The converse also holds: If the sum of the distances from an interior point of a triangle to the sides is independent of the location of the point, the triangle is equilateral.

== Applications ==

Flammability diagram for methane

Viviani's theorem means that lines parallel to the sides of an equilateral triangle give coordinates for making ternary plots, such as flammability diagrams.

More generally, they allow one to give coordinates on a regular simplex in the same way.

==Extensions==

===Parallelogram===

The sum of the distances from any interior point of a parallelogram to the sides is independent of the location of the point. The converse also holds: If the sum of the distances from a point in the interior of a quadrilateral to the sides is independent of the location of the point, then the quadrilateral is a parallelogram.

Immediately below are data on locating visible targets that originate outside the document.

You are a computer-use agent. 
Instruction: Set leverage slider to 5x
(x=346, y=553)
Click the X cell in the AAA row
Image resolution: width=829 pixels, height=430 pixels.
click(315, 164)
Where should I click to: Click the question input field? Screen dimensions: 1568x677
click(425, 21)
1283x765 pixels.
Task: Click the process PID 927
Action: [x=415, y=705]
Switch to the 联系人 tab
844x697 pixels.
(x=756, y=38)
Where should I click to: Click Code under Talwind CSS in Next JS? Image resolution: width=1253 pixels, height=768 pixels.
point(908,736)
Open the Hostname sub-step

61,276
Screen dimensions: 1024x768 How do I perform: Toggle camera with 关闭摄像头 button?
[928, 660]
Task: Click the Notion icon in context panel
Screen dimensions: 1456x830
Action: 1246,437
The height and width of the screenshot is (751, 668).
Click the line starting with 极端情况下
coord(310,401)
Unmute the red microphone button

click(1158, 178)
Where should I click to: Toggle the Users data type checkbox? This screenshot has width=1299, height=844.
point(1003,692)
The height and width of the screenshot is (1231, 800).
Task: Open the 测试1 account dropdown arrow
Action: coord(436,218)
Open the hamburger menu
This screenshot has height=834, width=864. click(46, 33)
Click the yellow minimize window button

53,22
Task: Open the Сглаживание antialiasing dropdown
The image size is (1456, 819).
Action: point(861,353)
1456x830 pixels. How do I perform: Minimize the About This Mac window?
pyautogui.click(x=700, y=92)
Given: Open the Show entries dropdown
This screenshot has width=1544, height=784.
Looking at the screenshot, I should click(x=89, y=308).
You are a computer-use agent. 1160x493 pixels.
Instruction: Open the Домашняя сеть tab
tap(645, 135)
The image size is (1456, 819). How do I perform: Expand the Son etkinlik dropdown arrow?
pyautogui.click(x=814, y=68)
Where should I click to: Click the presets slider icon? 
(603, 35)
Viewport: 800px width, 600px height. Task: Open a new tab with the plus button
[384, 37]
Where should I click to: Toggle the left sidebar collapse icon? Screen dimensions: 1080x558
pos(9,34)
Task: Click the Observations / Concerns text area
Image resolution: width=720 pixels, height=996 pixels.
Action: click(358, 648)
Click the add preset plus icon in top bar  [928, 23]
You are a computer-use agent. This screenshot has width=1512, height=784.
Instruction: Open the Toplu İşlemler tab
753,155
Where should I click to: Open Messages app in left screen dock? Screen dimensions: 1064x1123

The result generalizes to any 2n-gon with opposite sides parallel. Since the sum of distances between any pair of opposite parallel sides is constant, it follows that the sum of all pairwise sums between the pairs of parallel sides, is also constant. The converse in general is not true, as the result holds for an equilateral hexagon, which does not necessarily have opposite sides parallel.

===Regular polygon===

If a polygon is regular (both equiangular and equilateral), the sum of the distances to the sides from an interior point is independent of the location of the point. Specifically, it equals n times the apothem, where n is the number of sides and the apothem is the distance from the center to a side. However, the converse does not hold; the non-square parallelogram is a counterexample.

===Equilateral polygon===
The area proof given above for the equilateral triangle generalizes to any (convex) equilateral polygon. In other words, if a polygon has all sides equal, the sum of the distances from an interior point to the sides is independent of the location of the point. The result follows as before, since the equilateral n-gon can be divided up into n triangles all with equal base, say a, but with different heights. But the sum of all the areas of these triangles equal the area A of the polygon, so as before, A = 1/2 a (sum of the distances to the sides).

===Equiangular polygon===

The sum of the distances from an interior point to the sides of an equiangular polygon does not depend on the location of the point.

===Convex polygon===

A necessary and sufficient condition for a convex polygon to have a constant sum of distances from any interior point to the sides is that there exist three non-collinear interior points with equal sums of distances.

===Regular polyhedron===

The sum of the distances from any point in the interior of a regular polyhedron to the sides is independent of the location of the point. However, the converse does not hold, not even for tetrahedra.